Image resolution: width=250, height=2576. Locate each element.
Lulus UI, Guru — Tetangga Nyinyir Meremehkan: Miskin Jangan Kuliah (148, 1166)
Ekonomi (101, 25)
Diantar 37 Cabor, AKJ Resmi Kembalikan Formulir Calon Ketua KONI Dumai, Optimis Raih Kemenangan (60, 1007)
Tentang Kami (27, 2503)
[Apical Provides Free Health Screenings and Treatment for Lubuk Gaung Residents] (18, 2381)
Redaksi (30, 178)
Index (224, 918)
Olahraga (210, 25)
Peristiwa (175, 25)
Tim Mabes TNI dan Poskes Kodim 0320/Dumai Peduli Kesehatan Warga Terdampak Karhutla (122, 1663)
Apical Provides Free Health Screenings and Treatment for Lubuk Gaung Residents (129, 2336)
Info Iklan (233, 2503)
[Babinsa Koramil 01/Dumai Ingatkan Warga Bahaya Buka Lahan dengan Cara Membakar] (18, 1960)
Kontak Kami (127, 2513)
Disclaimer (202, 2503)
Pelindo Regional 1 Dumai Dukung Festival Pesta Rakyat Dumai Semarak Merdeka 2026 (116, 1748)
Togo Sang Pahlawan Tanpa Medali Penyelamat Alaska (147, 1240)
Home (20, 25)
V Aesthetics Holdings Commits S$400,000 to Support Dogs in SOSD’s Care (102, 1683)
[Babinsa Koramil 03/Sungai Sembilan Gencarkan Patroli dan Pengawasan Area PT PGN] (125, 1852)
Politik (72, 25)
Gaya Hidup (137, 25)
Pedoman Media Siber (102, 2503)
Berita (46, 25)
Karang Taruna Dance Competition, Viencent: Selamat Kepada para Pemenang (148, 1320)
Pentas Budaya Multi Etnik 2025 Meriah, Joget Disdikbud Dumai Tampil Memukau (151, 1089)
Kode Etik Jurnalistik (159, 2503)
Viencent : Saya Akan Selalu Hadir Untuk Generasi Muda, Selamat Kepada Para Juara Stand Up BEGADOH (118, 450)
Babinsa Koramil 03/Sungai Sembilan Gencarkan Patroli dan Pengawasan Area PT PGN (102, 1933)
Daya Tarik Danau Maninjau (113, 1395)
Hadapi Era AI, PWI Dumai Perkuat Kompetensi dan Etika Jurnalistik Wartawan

- **Work instructions**:
Lines holding the word "Residents" in the entries above are the ones to pull out. Copy them all.

- **Written solution**:
[Apical Provides Free Health Screenings and Treatment for Lubuk Gaung Residents] (18, 2381)
Apical Provides Free Health Screenings and Treatment for Lubuk Gaung Residents (129, 2336)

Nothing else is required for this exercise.